↓↓↓
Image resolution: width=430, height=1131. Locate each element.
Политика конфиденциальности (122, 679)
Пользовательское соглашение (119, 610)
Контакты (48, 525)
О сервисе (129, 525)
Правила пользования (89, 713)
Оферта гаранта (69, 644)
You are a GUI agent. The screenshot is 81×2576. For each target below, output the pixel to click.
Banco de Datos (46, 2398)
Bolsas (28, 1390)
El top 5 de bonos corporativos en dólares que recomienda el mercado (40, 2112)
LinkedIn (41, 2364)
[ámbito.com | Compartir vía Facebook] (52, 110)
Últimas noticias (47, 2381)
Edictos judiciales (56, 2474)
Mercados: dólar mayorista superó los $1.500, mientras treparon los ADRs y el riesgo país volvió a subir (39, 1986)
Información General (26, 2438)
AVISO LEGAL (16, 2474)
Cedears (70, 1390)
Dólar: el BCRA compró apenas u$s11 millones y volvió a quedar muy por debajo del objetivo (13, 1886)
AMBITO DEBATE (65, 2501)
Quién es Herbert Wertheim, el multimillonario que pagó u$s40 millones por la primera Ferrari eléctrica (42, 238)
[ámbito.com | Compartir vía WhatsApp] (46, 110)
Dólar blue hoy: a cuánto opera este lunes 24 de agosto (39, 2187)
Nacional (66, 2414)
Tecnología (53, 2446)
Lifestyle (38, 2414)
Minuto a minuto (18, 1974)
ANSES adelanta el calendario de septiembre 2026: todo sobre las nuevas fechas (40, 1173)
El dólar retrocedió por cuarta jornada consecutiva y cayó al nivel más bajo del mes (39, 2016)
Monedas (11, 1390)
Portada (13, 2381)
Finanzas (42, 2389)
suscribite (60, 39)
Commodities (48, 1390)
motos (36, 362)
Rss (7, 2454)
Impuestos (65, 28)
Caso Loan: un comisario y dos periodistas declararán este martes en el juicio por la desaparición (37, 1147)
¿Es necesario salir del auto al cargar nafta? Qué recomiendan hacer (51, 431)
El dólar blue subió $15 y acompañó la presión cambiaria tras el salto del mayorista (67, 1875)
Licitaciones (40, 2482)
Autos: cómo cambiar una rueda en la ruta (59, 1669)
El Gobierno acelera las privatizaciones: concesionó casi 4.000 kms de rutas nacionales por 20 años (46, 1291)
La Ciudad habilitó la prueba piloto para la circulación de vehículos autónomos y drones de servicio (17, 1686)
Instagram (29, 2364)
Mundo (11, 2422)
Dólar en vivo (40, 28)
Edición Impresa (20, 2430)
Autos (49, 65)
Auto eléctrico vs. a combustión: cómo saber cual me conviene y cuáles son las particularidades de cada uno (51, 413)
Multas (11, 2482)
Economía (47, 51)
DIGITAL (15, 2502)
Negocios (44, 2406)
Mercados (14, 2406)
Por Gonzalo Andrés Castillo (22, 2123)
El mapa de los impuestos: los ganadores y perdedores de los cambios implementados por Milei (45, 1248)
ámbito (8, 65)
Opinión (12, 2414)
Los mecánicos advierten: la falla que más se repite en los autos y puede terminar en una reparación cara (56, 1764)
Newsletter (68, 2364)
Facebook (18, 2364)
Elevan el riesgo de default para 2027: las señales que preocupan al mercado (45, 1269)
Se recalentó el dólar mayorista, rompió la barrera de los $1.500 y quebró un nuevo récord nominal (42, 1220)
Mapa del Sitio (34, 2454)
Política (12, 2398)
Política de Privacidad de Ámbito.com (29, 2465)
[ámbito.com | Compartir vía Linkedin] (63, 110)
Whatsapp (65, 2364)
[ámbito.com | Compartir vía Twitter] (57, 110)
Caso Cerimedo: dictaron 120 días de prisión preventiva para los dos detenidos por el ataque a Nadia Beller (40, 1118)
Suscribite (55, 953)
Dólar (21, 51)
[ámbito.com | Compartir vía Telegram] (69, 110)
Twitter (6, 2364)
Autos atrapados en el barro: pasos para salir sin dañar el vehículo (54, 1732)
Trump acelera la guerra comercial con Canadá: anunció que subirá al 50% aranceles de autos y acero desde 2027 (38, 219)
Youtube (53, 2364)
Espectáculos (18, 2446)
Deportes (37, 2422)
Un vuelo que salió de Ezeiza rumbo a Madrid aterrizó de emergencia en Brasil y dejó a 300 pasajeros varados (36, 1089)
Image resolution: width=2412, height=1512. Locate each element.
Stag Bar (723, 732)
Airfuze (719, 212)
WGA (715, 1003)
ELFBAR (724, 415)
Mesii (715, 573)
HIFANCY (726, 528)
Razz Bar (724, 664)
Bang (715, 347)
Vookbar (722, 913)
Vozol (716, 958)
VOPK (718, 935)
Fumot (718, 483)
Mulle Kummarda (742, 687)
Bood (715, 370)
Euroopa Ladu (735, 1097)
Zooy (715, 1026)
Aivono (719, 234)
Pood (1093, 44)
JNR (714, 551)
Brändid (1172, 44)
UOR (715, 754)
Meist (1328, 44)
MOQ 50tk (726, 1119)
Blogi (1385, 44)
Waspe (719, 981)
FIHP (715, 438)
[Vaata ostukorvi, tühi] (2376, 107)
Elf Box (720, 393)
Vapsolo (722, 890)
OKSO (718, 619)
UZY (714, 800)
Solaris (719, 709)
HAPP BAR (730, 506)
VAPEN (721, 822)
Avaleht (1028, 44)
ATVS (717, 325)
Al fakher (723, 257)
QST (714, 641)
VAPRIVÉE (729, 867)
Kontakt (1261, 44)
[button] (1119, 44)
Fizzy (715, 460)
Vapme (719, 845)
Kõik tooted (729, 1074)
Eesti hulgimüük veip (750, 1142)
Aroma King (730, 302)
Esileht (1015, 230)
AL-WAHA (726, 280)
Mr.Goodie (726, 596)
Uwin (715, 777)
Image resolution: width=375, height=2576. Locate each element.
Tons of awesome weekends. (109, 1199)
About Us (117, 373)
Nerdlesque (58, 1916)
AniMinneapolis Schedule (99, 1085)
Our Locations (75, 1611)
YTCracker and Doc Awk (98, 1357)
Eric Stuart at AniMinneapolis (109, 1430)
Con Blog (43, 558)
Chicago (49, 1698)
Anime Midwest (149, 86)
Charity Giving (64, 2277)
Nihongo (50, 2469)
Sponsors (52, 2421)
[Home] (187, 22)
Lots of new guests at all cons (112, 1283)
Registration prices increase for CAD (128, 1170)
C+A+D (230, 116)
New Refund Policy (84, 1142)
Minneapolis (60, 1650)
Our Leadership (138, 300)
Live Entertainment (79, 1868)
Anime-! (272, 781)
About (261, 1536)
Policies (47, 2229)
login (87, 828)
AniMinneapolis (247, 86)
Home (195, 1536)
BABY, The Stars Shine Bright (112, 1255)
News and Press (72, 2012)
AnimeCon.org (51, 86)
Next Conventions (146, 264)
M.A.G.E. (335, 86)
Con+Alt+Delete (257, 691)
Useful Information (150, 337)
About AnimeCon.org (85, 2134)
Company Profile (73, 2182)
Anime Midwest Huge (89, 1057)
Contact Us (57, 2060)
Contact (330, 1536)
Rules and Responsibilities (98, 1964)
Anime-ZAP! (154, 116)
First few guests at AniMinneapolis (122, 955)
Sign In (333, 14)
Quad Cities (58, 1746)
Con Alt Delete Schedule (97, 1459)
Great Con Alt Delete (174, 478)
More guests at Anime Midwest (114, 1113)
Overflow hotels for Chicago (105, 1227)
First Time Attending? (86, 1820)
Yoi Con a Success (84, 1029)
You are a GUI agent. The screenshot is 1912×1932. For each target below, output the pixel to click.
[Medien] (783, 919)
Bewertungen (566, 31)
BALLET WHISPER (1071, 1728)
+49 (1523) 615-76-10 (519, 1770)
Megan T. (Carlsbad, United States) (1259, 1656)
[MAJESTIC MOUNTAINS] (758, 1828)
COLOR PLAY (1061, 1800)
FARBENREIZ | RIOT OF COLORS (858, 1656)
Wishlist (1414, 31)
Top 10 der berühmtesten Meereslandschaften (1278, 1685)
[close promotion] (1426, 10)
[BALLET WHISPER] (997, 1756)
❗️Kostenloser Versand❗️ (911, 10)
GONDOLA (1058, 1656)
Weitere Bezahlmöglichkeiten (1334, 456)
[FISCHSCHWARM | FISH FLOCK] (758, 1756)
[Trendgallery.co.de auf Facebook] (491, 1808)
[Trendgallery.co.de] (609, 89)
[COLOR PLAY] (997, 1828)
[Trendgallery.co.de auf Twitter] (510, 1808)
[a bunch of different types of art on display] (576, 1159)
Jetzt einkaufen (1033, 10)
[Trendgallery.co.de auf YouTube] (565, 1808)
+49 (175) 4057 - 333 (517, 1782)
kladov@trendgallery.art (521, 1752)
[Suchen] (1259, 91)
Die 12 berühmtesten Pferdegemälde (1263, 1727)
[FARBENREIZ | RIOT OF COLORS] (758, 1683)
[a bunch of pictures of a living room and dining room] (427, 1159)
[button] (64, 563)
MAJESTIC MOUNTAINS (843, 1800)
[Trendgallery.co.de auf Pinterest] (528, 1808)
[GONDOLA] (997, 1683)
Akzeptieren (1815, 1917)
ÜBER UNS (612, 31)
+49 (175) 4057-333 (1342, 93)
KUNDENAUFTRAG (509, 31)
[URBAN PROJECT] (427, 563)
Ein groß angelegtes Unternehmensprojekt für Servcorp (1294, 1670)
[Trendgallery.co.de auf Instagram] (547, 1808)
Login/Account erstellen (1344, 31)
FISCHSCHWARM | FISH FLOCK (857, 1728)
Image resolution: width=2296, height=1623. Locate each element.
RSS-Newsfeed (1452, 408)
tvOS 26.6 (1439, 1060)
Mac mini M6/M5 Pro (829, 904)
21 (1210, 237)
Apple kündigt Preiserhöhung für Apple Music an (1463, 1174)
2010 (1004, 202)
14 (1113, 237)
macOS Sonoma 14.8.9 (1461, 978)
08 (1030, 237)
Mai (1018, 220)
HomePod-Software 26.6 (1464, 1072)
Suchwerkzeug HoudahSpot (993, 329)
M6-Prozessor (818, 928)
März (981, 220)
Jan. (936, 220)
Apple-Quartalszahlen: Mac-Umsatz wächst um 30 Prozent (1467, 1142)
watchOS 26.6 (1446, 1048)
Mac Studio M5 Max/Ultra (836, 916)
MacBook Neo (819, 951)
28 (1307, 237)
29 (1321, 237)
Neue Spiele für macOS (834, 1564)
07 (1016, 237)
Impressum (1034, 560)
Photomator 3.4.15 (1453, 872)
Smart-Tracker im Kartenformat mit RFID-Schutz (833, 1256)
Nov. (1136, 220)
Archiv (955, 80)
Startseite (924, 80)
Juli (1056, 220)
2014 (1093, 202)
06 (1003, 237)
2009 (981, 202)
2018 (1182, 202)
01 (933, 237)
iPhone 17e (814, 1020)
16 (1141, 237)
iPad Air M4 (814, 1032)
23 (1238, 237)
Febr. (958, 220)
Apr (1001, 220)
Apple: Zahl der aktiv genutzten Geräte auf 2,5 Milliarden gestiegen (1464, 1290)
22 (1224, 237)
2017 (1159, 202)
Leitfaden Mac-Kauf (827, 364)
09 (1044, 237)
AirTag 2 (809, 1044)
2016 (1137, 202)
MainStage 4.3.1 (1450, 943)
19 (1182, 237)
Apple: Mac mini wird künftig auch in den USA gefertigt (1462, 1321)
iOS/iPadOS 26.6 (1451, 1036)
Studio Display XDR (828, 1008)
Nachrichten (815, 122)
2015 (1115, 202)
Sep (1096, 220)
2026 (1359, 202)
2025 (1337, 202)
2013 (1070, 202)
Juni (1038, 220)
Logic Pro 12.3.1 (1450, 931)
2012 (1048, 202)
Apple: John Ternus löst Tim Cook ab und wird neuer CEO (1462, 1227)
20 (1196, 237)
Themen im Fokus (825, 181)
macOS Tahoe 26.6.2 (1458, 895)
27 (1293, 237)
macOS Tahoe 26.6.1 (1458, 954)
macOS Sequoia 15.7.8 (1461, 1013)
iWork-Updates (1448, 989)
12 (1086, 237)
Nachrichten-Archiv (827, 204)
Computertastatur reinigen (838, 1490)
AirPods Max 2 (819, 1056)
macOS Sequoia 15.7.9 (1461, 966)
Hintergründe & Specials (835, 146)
↑↑↑
[EXERCISE]: Look through the material above and print exactly the lines from the one containing "Apple-Quartalszahlen: Mac-Umsatz wächst" to the one containing "AirPods Max 2 (819, 1056)", both included, and nothing more.

[WRITTEN RESPONSE]:
Apple-Quartalszahlen: Mac-Umsatz wächst um 30 Prozent (1467, 1142)
watchOS 26.6 (1446, 1048)
Mac Studio M5 Max/Ultra (836, 916)
MacBook Neo (819, 951)
28 (1307, 237)
29 (1321, 237)
Neue Spiele für macOS (834, 1564)
07 (1016, 237)
Impressum (1034, 560)
Photomator 3.4.15 (1453, 872)
Smart-Tracker im Kartenformat mit RFID-Schutz (833, 1256)
Nov. (1136, 220)
Archiv (955, 80)
Startseite (924, 80)
Juli (1056, 220)
2014 (1093, 202)
06 (1003, 237)
2009 (981, 202)
2018 (1182, 202)
01 (933, 237)
iPhone 17e (814, 1020)
16 (1141, 237)
iPad Air M4 (814, 1032)
23 (1238, 237)
Febr. (958, 220)
Apr (1001, 220)
Apple: Zahl der aktiv genutzten Geräte auf 2,5 Milliarden gestiegen (1464, 1290)
22 (1224, 237)
2017 (1159, 202)
Leitfaden Mac-Kauf (827, 364)
09 (1044, 237)
AirTag 2 (809, 1044)
2016 (1137, 202)
MainStage 4.3.1 (1450, 943)
19 (1182, 237)
Apple: Mac mini wird künftig auch in den USA gefertigt (1462, 1321)
iOS/iPadOS 26.6 (1451, 1036)
Studio Display XDR (828, 1008)
Nachrichten (815, 122)
2015 (1115, 202)
Sep (1096, 220)
2026 (1359, 202)
2025 (1337, 202)
2013 (1070, 202)
Juni (1038, 220)
Logic Pro 12.3.1 (1450, 931)
2012 (1048, 202)
Apple: John Ternus löst Tim Cook ab und wird neuer CEO (1462, 1227)
20 (1196, 237)
Themen im Fokus (825, 181)
macOS Tahoe 26.6.2 (1458, 895)
27 (1293, 237)
macOS Tahoe 26.6.1 (1458, 954)
macOS Sequoia 15.7.8 (1461, 1013)
iWork-Updates (1448, 989)
12 (1086, 237)
Nachrichten-Archiv (827, 204)
Computertastatur reinigen (838, 1490)
AirPods Max 2 (819, 1056)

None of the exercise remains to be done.